***** PROVIDED PASSAGE *****
Let's start by assuming the postulates of special relativity given in Einstein 1905a. One of these is that $c$ is the same in all frames of reference. There are really two things we would like to do: (1) prove that the usual formulas from Newtonian mechanics no longer give a usable description of dynamics, and (2) find out how to modify those formulas.

Task #1 is pretty straightforward. For example, suppose we have an elastic, one-dimensional collision between objects $M$ and $m$, with $M \gg m$, in a frame of reference where $m$ is initially at rest and $M$ has initial velocity $v$. If we assume the Newtonian expressions for momentum and kinetic energy, then the result of such a collision is that $m$'s final velocity is $v'=2v$. In the case where $v=c/2$, this would cause $m$ to fly off at $v'=c$. But this contradicts Einstein's second postulate, because if it's possible for material objects to move at $c$, then it's possible for observers to move at $c$, but then in such an observer's frame of reference, a ray of light could be moving at zero speed.
***** GIVEN INFORMATION *****
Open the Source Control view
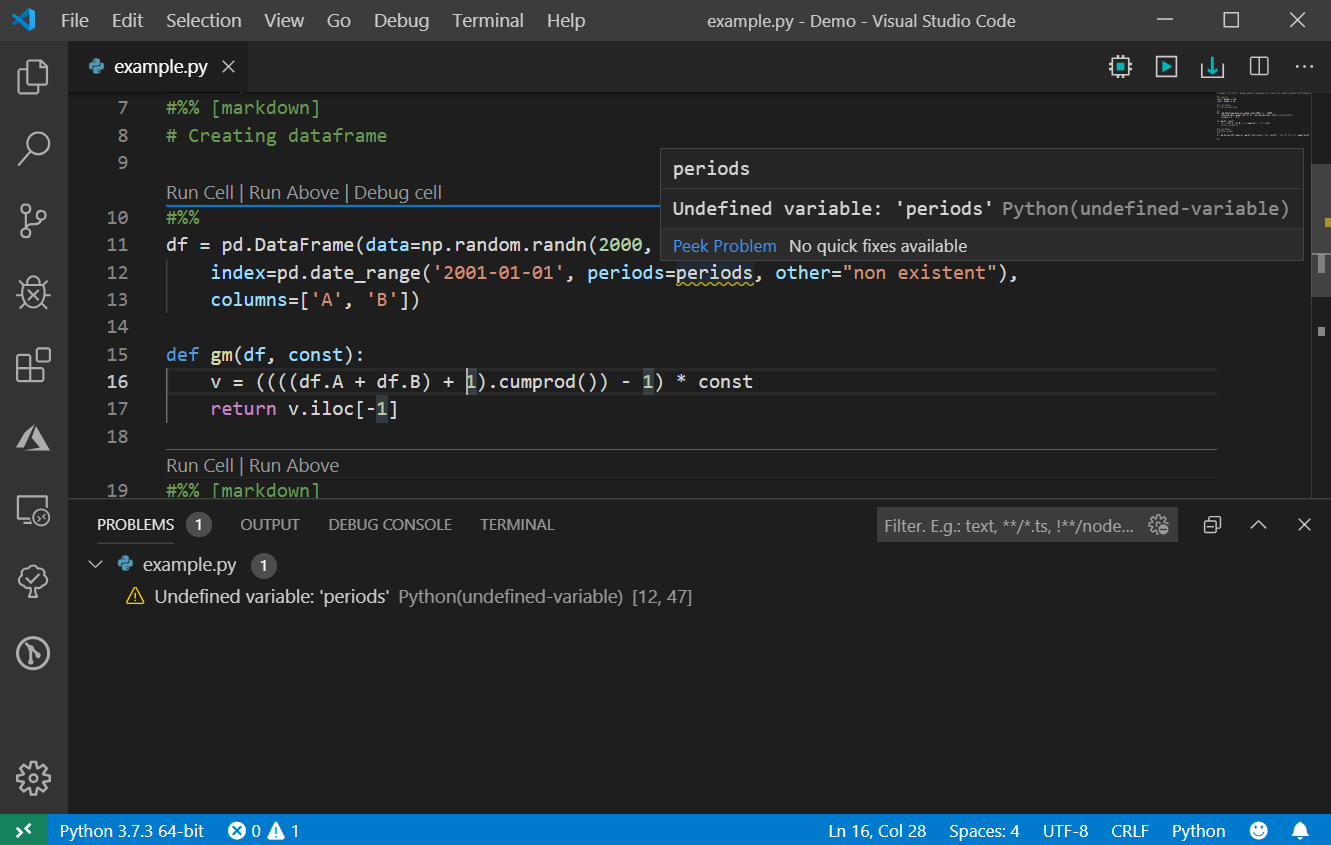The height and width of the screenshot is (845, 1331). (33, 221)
*****
• [SHORT PROBLEM 1]:
Answer these questions from the passage on special relativity, one line each:
(a) Which postulate of special relativity does the passage name?
(b) What two things does the passage say we would like to do?
(c) In the collision example, what final velocity do the Newtonian expressions give for $m$?
• [SHORT PROBLEM 2]:
Recast the paragraph of the special relativity passage that begins "Task #1 is pretty straightforward" as a short list of points, keeping its main facts.
• [SHORT PROBLEM 3]:
Carry the special relativity passage forward from its final sentence.

• [RESPONSE 1]:
(a) The passage names the postulate that $c$ is the same in all frames of reference.
(b) The first is to prove that the usual Newtonian formulas no longer give a usable description of dynamics. The second is to find out how to modify those formulas.
(c) The Newtonian expressions give $v'=2v$.

• [RESPONSE 2]:
- Task #1 is straightforward.
- Example: an elastic, one-dimensional collision between $M$ and $m$, with $M \gg m$. Initially $m$ is at rest and $M$ moves at velocity $v$.
- With the Newtonian expressions for momentum and kinetic energy, $m$'s final velocity is $v'=2v$.
- If $v=c/2$, then $m$ would fly off at $v'=c$.
- This contradicts Einstein's second postulate. If material objects could move at $c$, observers could too, and in such an observer's frame a ray of light could be moving at zero speed.

• [RESPONSE 3]:
We can also see qualitatively from this argument that inertia must increase at speeds comparable to $c$. For consistency with the postulates of relativity, the actual result of this collision must be $v'<c$. The mass $m$ is acting as though it has more than the expected resistance to the change in its state of motion. There are two equivalent ways of stating this: (a) we can say that $m$ increases with speed, or (b) we can modify the equations for energy and momentum while considering $m$ to be a constant. It doesn't fundamentally matter whether we choose a or b; it just amounts to reshuffling a certain correction factor in certain equations. Up until about 1950, a was more popular, but these days all physicists use b.

So now we have task #2, which is to quantitatively fix up the dynamical formulas in Newtonian mechanics so that they are relativistically correct. There are a lot of different ways to do this. The route Einstein originally took was to demonstrate equivalence of mass and energy (Einstein 1905b). The paper is pretty readable, but if you really want to continue with this approach and develop a full treatment of momentum, in my opinion it gets a little cumbersome. A more modern approach, demonstrated in Einstein 1935, is to think in terms of four-vectors. This approach allows for a pretty compact derivation, at the expense of some abstraction.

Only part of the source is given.